TWO FOREIGN GENTLEMEN FROM NAPLES
Or the Most Enigmatic Lives and Works of Monsù Desiderio
If art history (capital A, capital H) generally traces a pretty straight path through the rolling green countryside of painting, stopping only to inspect the work of masters and “significant” contributors to our vision of what art constitutes Art, (“All passengers for Memling and the Flemish Primitives please prepare to disembark, for those travellers going on to Rembrandt, kindly remain seated”) there are many overgrown sideways paths to explore, reminders that a trip through Art isn’t always as simple as buying a ticket and boarding the Express.
Thus, the other day, when I stumbled on the name of Monsù Desiderio, attached to a Tower of Babel that had come up on a net search for a newsletter a while ago…
Well, that’s all it takes.
Monsù Desiderio is one of the more enigmatic names in 17th-century Neapolitan painting. Behind it are two painters (three, according to some sources, more according to a few wishful thinkers) from the city of Metz, in the Lorraine: Didier Barra and François de Nomé. In most art encyclopedias, here is about what you find:
NOMÉ, François de
French painter, born circa 1593, Metz; died after 1623, Napoli
French painter, born circa 1590, Metz; died after 1647, Napoli (?)
Not much to go on, but everything is complicated and enigmatic with Monsù Desiderio. The name, first of all, means literally “Mister Didier”, “Monsù” being an Italianized version of Monsieur, a term which came to designate any foreign gentleman. “Desiderio” is Italian for Didier.
The first mention of François de Nomé appears on a fede di stato libero or statement of civil status, established in Naples on May 13, 1613, required of any foreigner wishing to marry. He is described as approximately 20 years old, born in Metz, son of Antoinette Cofiré and Simon Nomé, that his father is deceased. (The archives of Metz have so far revealed no mention of either parent.) He declares having lived in Rome for eight yars and Naples for three; by deduction, he was born around 1592 or 1593. How he arrived in Rome remains a mystery; he travelled, says Nomé, in company of persons whose names he does not recall. He was apprenticed, he resumes, to a certain Baldassare, whose family name he cannot remember, but who lived near the Castello Sant’Angelo. (Baldassare has been identified as Balthasar Lauwers, a Flemish painter of whose oeuvre only one drawing survives.

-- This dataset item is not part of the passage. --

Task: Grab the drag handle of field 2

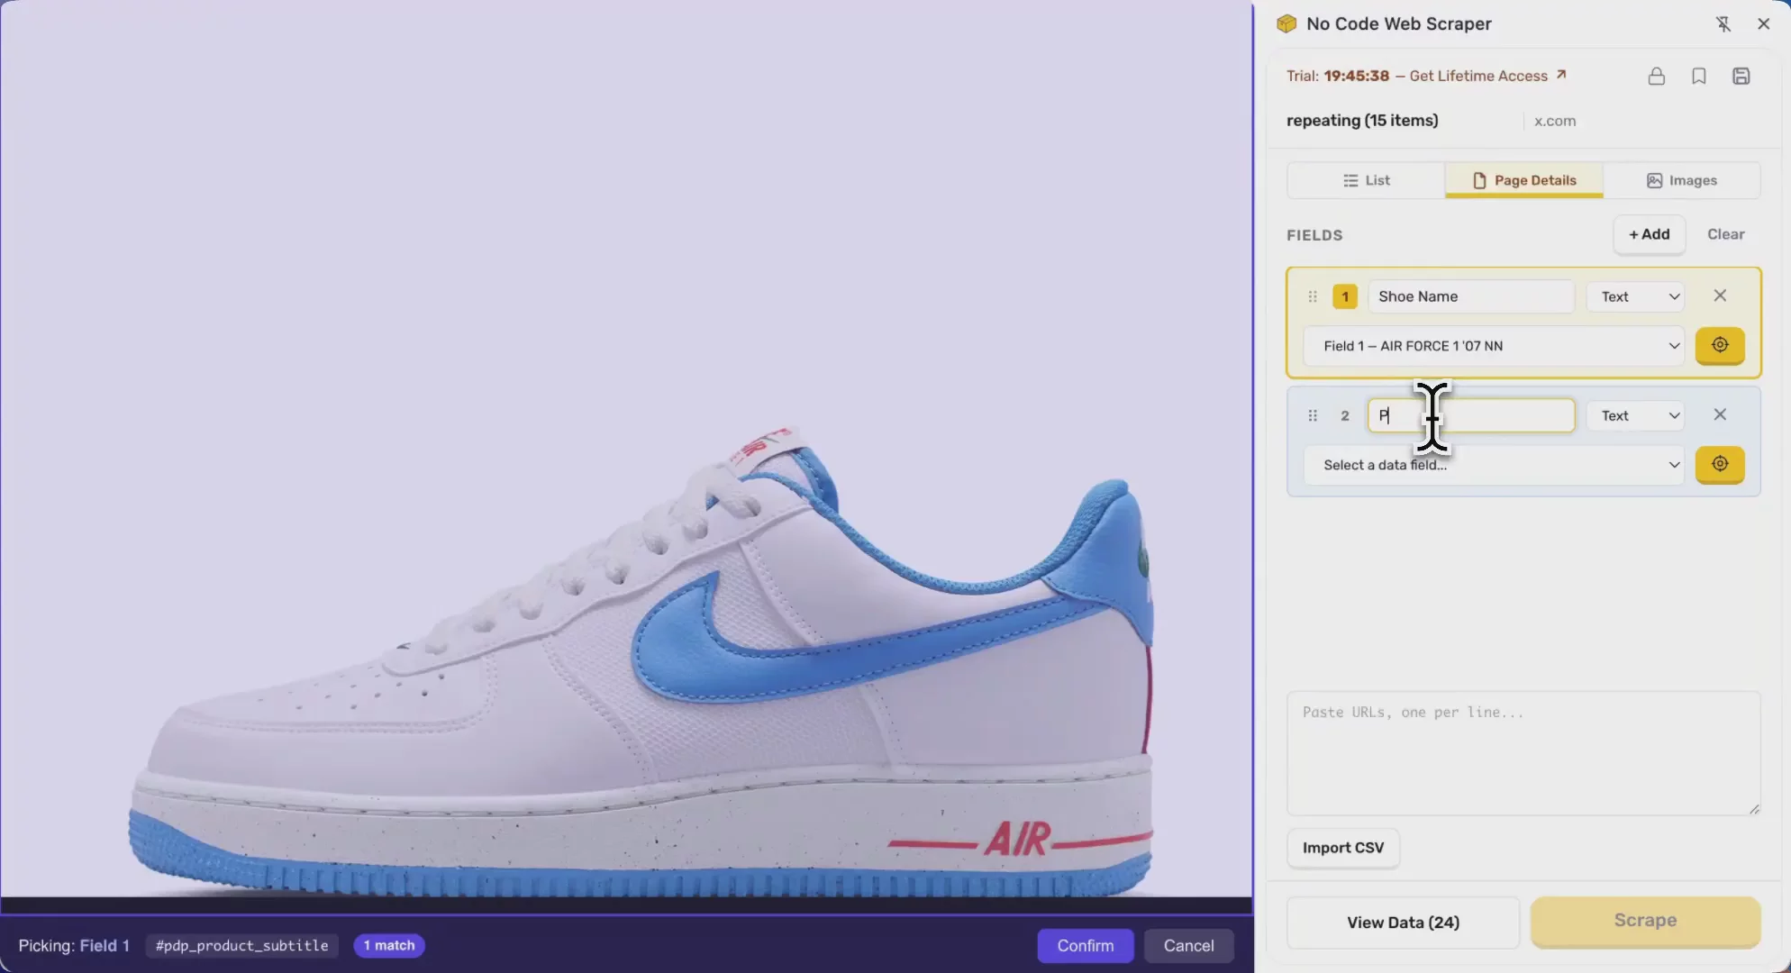Action: (x=1312, y=415)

An aside here, if you’ll pardon me. Rome and Rome’s ruins represented a powerful attraction for artists. At the height of its power, the the 1st century AD, as the fat spider in the middle of the web of Empire, the Imperial city had a population of somewhere between 500,000 and 3.5 million, a midpoint of 1.6 million being the estimate most historians prefer. By the year 273, plague had reduced it to a half a million. When the various waves of barbarians were done sacking it repeatedly in the 5th century, its population may have declined to 50,000 and was reportedly only 30,000 by the 10th century, despite being the seat of Papal power. By the end of the 15th century, the population had struggled back to 50,000 again. The result is that Renaissance Rome was a vast ruin inhabited by a tiny populace. (Their number would only equal the Roman capital’s proportions in the 1940’s, 1800 years after its heyday.) Small wonder that the taste for depicting ruins was so pronounced amongst artists living there. Decay and decadence on such a vast scale can’t but have excited their imaginations.
The two witnesses at Nomé‘s marriage are Jacomo Thoma, German painter from Constance, and Nicola Romeo, shoemaker from Verdun, both living and working in Naples. Thoma, who is 24, close to Nomé‘s age, declares he has known him for 9 years, and that they met in Rome, where they shared the same passion for painting. The young lady whom he married was named Isabella Croys. Her father, Loys Croys, from Malines in Flanders, married to a Neapolitan, Anna Bernardi. The couple had six children, four girls and two boys. (That the boys left no traceable decendants may mean they died very young.) Isabella was born around 1599, and would have been 15 or 16 when she married François. Of them, no more is heard. No more documents carry François’ name after 1622, and the last paintings date from 1622 or 1623.
From left to right:
“The Judgement of Solomon”
“Ruins by night”
“Attack on an imaginary palace”, Paris, Musée du Louvre
“David in the Temple”
“Martyrdom of a Saint”
“The Destruction of Cairo”. The inscription on the base of the equestrian statue reads: GAIRUS OLIM BABILON EGYPTI AXIMA… S. ARMENIA ET MSOPOTAMIA POST… TU…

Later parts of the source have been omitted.